做生物信息这行,七年了,头发掉了一半,代码bug修了一万遍。今天不聊那些高大上的算法模型,咱们聊点实在的。很多刚入行或者正在被老板催进度的兄弟,经常问一个让我头秃的问题:geo数据可以和tcga合并吗?说实话,这问题问得挺天真,但也挺真实。因为大家都想样本量大,想统计效力高,想把能用的数据都塞进一个锅里炖。
我当年刚工作那会儿,也是这么想的。觉得TCGA数据漂亮,标准化做得好;GEO数据量大,便宜(免费),随手就能扒。我就想着把两者拼起来,搞个超级队列,发篇高分文章。结果呢?被审稿人喷得体无完肤,老板把我骂得狗血淋头。现在回头看,那都是年轻时的冲动。

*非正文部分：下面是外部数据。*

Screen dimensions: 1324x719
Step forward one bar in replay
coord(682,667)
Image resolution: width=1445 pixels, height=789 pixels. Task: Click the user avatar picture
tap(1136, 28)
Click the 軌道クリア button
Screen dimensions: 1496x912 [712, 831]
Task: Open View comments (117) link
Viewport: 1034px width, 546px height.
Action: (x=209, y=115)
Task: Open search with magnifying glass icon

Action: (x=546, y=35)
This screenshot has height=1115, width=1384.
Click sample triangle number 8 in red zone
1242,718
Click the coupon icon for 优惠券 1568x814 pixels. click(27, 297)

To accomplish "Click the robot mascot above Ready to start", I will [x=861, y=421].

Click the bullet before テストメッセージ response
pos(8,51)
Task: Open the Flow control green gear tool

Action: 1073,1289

咱们一步步来,看看这坑到底怎么填。如果你也纠结geo数据可以和tcga合并吗,先别急着动手,听听这些粗糙的经验。
第一步,搞清楚你手里的GEO数据到底是个什么成色。别一上来就下载。很多GEO平台的原始数据是微阵列(Microarray),而TCGA绝大多数是RNA-seq。这俩玩意儿根本不是一个维度的东西。微阵列是杂交信号,RNA-seq是计数数据。你要合并它们,得先做平台转换,把微阵列的数据映射到基因ID上,这一步要是没做好,后面全是垃圾。我见过太多人直接用GPL平台的探针ID去比对,结果发现一半的探针在TCGA里根本找不到对应的基因,直接废了一半数据。
第二步,批次效应(Batch Effect)的处理。这是最头疼的。TCGA的数据是在一个中心、用一套流程做出来的;GEO的数据来自全球各地的实验室,用的测序仪、建库试剂盒、甚至操作人员都不一样。这就导致数据里混杂了大量的技术噪音。如果你直接合并,聚类分析的时候,样本大概率是按来源分组的,而不是按疾病状态。这时候,SVA或者ComBat这些工具就得上场了。但要注意,ComBat虽然好用,但它假设大部分基因是不变的,如果你的疾病本身会导致大量基因表达变化,强行校正可能会把生物学信号也给抹平了。这点一定要小心,我在处理肺癌数据时就差点把亚型特征给校正没了。
第三步,临床数据的清洗。TCGA的临床信息相对规范,但GEO的临床信息简直是一团乱麻。有的样本只写了“肿瘤”,没写分期;有的只写了“正常”,没写组织来源。你要合并,就得把这些非结构化的文本变成结构化数据。这一步极其繁琐,需要人工核对。我有一次为了对齐一个乳腺癌的ER/PR状态,翻了整整两天的原始补充表格,眼睛都快瞎了。
第四步,验证与敏感性分析。合并后的数据,一定要做敏感性分析。比如,去掉TCGA的数据,只看GEO;或者去掉GEO,只看TCGA。看看关键的结果(比如差异表达基因、生存分析风险比)是否稳健。如果结果波动巨大,说明合并引入了严重的偏差。这时候,你就得重新考虑:geo数据可以和tcga合并吗?答案可能是否定的,或者至少不能直接合并。
最后,我想说,合并数据不是万能药。有时候,单独分析TCGA,再单独分析GEO,分别验证,反而更科学,更经得起推敲。不要为了凑样本量而强行合并,那是对科学的不尊重。
我也犯过错,以前为了赶进度,没仔细检查探针映射,导致结果完全不可复现。那次教训让我明白,数据质量永远比数量重要。如果你现在还在纠结这个问题,不妨先小范围测试一下,看看批次效应能不能被有效去除。如果不能,那就放弃合并,老老实实做独立分析。
记住,科研没有捷径,每一步都得踩实了。别指望有什么一键合并的神器,那都是骗人的。只有老老实实清洗、校正、验证,才能做出让人信服的结果。希望这些经验能帮你避开一些坑,毕竟,谁的钱都不是大风刮来的,谁的时间也不是大风刮走的。